El ministro de Desarrollo Productivo, Matías Kulfas, celebra que algunos industriales le comenten que ven oportunidades de producir acá lo que antes traían de China, desde plásticos y otros insumos hasta electrónicos, pero está preocupado por discutir la agenda ambiental de los hidrocarburos y la minería porque los considera importantes para la generación de divisas y el desarrollo de proveedores locales. Está coordinando con el sector privado campañas para rebatir los argumentos de organizaciones ecologistas a los que considera falaces. Teme por la judicialización de la exploración de petróleo y gas a 300 kilómetros de la costa de Mar del Plata y sueña con revivir el proyecto minero chubutense Navidad, que depende de un referendum sin fecha. Alega que cuando hubo derrames en minas en San Juan o en oleductos de Río Negro, se remediaron y advierte que los ambientalistas no proponen un proyecto productivo alternativo. Impulsa resucitar los proyectos de energía solar y eólica, que se derrumbaron con la crisis de 2018 pero ahora con financiamiento y equipamiento locales; y el hidrógeno verde, que recién producirá en 2030, mientras que el petróleo, según sus cálculos, aún se podrá vender en el mundo en los próximos 20 o 30 años, antes de que se lo prohíba por su impacto en la crisis climática. También alienta la minería de litio, insumo de las baterías de los autos eléctricos, pero cuya extracción también levanta resistencias menos ruidosas que en Mar del Plata y Chubut en sociedades más empobrecidas como las de los salares de Jujuy. Por último, Kulfas promueve una ley de electromovilidad para que la Argentina fabrique esos coches.
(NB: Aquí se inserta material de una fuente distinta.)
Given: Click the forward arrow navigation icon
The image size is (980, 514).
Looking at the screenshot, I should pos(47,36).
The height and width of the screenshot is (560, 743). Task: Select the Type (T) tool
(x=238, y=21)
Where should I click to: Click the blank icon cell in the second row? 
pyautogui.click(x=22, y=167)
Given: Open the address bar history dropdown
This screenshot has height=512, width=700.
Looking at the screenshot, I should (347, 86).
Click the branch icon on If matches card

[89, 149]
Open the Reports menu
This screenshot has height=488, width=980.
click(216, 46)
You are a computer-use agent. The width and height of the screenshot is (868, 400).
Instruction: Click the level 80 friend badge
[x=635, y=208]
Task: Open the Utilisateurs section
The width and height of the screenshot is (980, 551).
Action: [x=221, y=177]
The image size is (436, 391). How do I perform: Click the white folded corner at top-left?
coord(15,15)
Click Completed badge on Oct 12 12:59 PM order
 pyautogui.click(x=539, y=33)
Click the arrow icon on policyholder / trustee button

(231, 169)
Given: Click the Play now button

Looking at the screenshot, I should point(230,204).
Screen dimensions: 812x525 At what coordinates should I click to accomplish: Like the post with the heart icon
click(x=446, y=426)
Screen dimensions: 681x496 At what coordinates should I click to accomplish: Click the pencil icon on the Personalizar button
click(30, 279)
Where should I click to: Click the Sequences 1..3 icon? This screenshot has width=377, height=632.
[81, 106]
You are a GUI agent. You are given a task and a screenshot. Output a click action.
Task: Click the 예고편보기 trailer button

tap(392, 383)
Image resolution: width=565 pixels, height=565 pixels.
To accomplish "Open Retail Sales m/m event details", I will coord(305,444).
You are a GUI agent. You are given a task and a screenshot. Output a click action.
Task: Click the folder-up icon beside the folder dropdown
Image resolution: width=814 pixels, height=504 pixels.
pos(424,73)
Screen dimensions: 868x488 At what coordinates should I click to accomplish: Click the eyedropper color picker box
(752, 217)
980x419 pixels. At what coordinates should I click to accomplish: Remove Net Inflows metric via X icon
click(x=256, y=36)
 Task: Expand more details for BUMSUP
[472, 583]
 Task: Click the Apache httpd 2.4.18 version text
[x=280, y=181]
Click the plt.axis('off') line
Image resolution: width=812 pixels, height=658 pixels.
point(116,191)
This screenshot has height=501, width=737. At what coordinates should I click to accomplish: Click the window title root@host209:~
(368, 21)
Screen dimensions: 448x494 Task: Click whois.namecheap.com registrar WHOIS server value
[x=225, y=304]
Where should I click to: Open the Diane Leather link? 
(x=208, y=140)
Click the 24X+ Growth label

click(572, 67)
En el establishment ven posibilidades de inversiones en determinados sectores como la industria automotriz, la minería o la economía del conocimiento, aunque menores a las potenciales, dadas las restricciones a los giros de dividendos, a las importaciones o a los aumentos de precios. Abogan por un acuerdo con el FMI para evitar mayores complicaciones, pero no pronostican que vaya a cambiar su desconfianza hacia el FdT. Una de las voces más visibles del empresariado en los últimos tiempos ha sido nada menos que la Cámara de Comercio de Estados Unidos (Amcham, según sus siglas en inglés) en la Argentina, con comunicados de prensa contra el congelamiento de precios, la ley de etiquetado frontal o el proyecto de reciclado de envases, o a favor de la exploración petrolera offshore. Bajo la dirección de Alejandro Díaz, la Amcham está presidida por Roberto Alexander (IBM), secundado por Facundo Gómez Minujin (JP Morgan) y Sergio Kaufman (Accenture), mientras el comité ejecutivo se completa con los máximos ejecutivos locales de Visa, Orazul Energy, Exxon Mobil, AES, Schneider Electric, Procter & Gamble (P&G), Danisco, Manpower, Excelerate Energy, Bristol-Myers Squibb, Hewlett Packard, Mercer, Brons & Salas, American Express, Pfizer, Prudential Seguros y Amazon Web Services. Gigantes que quieren hacerse oír en el sur del “patio delantero”, como llamó Biden a Latinoamérica este miércoles. Mientras, otras roscas empresariales se cocinan en Punta del Este, donde veranea Marcos Galperin, dueño de Mercado Libre y ex fiscal de mesa de Juntos por el Cambio en 2019, y Cumelén, el country de Villa La Angostura, donde vacaciona Macri.